The implementation of the new rules, as well as wider litigation that followed from the crisis and subsequent scandals, has continued to affect the industry. BCG’s analysis shows that economic profit was hard hit – particularly in Europe and the US – in the years following the crisis. Very low interest rates, and fees pressures, have further hampered banks’ ability to generate net interest margins and, therefore, profits.

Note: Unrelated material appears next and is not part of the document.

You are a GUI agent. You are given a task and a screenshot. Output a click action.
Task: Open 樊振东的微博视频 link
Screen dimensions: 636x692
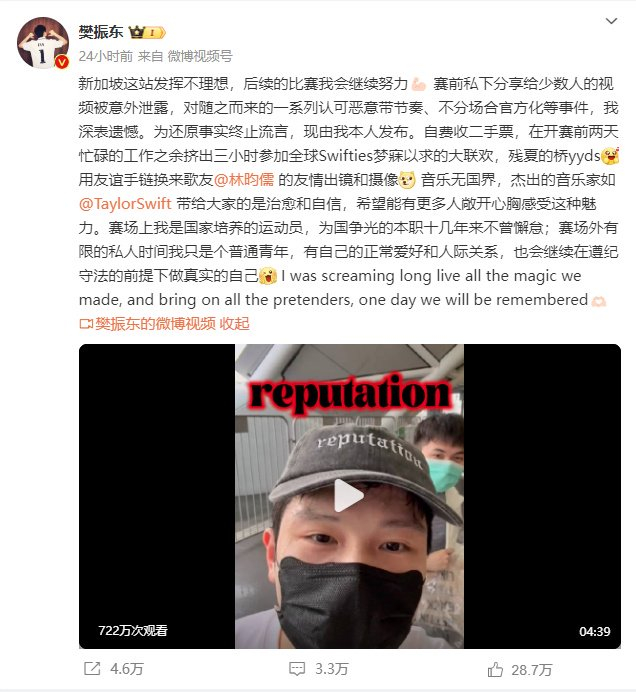155,323
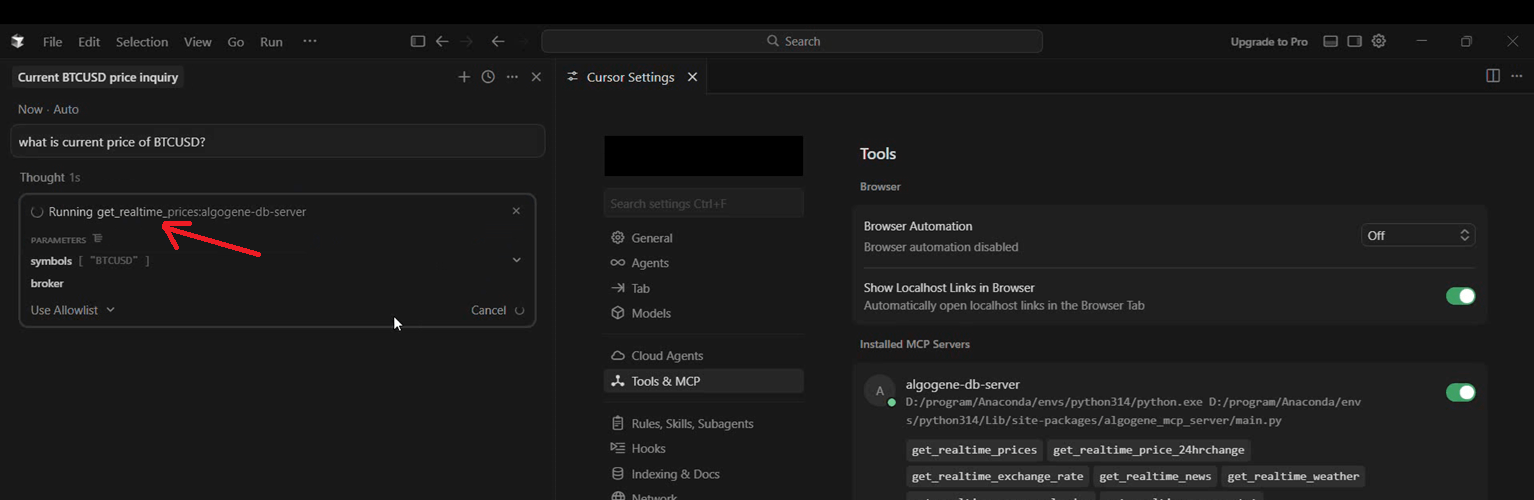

In Europe, for instance, economic profit generated, relative to their global average on a basis point basis, has remained in the negatives, ranging from -40 in 2012 to -26 in 2016. In the US, growth in EP’s positive climb out of the -11 basis points seen in 2012 declined in 2016, falling from 31 in 2015 to 27. The Asia Pacific also saw a decline between 2015 and 2016 – on the back of net interest income decline and increased risk and operating costs. Across all markets, economic profit fell by 5 basis points between 2015 and 2016, to 11.

Economic profit insight

European banks, particularly in Southern EU countries, remain blighted by non-performing loans. In Europe, the write off of many of the loans has been relatively slow, with average write offs relative to loan values as a % in the order of 1%. The US, meanwhile, sought to clear its non-performing loan portfolio more quickly, with write offs relative to loan volumes ranging from 5.2% in 2009 to a recent low of 0.8% in 2016. 

Closer look at economic profit

In terms of impact on economic profit for banks in Europe, weak fee income and low net income margins – as well as increasing operating costs – have impacted economic profit the most in 2016. The decline in net interest was the most impactful of changes for the period.

In the US, declines in trading and other sources of income offset improvements to operating costs for 2016, resulting in a small decline of 4 basis points. The Middle East and Africa was relatively stable in terms of operating cost in the most recent period, while net interest margins saw positive growth to see the region remain relatively stable to the year previous at around 50 basis points in the positive.